January 26, 2012
Jan. 26 -- NVIDIA today released a new version of its CUDA parallel computing platform, which will make it easier for computational biologists, chemists, physicists, geophysicists, other researchers, and engineers to advance their simulations and computational work by using GPUs.
The new NVIDIA CUDA parallel computing platform features three key enhancements that make parallel programing with GPUs easier, more accessible and faster. These include:
"The new visual profiler is amazing," said Joshua Anderson, lead developer of the HOOMD-blue open source molecular dynamics project. "With just a few clicks, it performs an automated performance analysis of your application, highlights likely problem areas, and then provides links to best-practice suggestions on improving them. It makes it quick and easy for virtually all developers to accelerate a broad range of applications."

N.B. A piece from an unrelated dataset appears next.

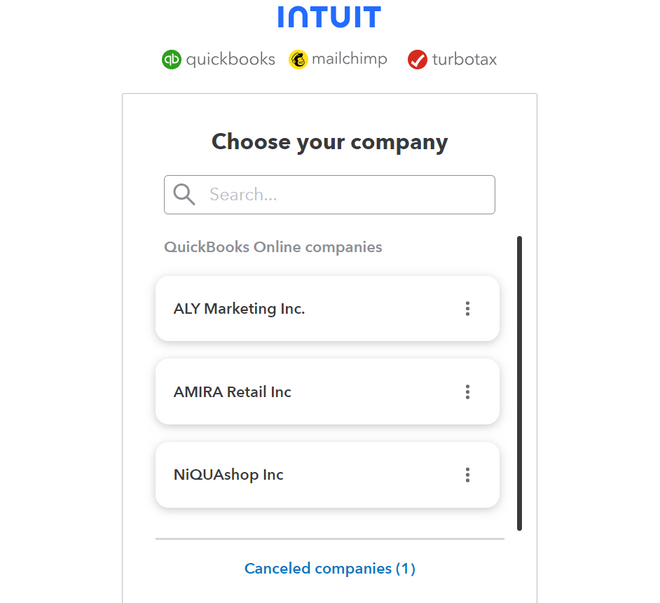
Task: Click the QuickBooks Online companies heading
Action: click(273, 247)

"The LLVM complier gave me an almost immediate 10 percent performance speed up, just by recompiling my existing real-time financial risk analysis code," said Gilles Civario, senior software architect at the Irish Centre for High-End Computing. "I can only imagine the additional performance gains I can achieve with additional tuning using the new CUDA release."
Among the new features of the latest CUDA parallel computing platform release -- available free of charge on the NVIDIA developer web site at http://developer.nvidia.com/getcuda -- are:
New Visual Profiler - Easiest path to performance optimization
The new Visual Profiler makes it easy for developers at all experience levels to optimize their code for maximum performance. Featuring automated performance analysis and an expert guidance system that delivers step-by-step optimization suggestions, the Visual Profiler identifies application performance bottlenecks and recommends actions, with links to the optimization guides. Using the new Visual Profiler, performance bottlenecks are easily identified and actionable.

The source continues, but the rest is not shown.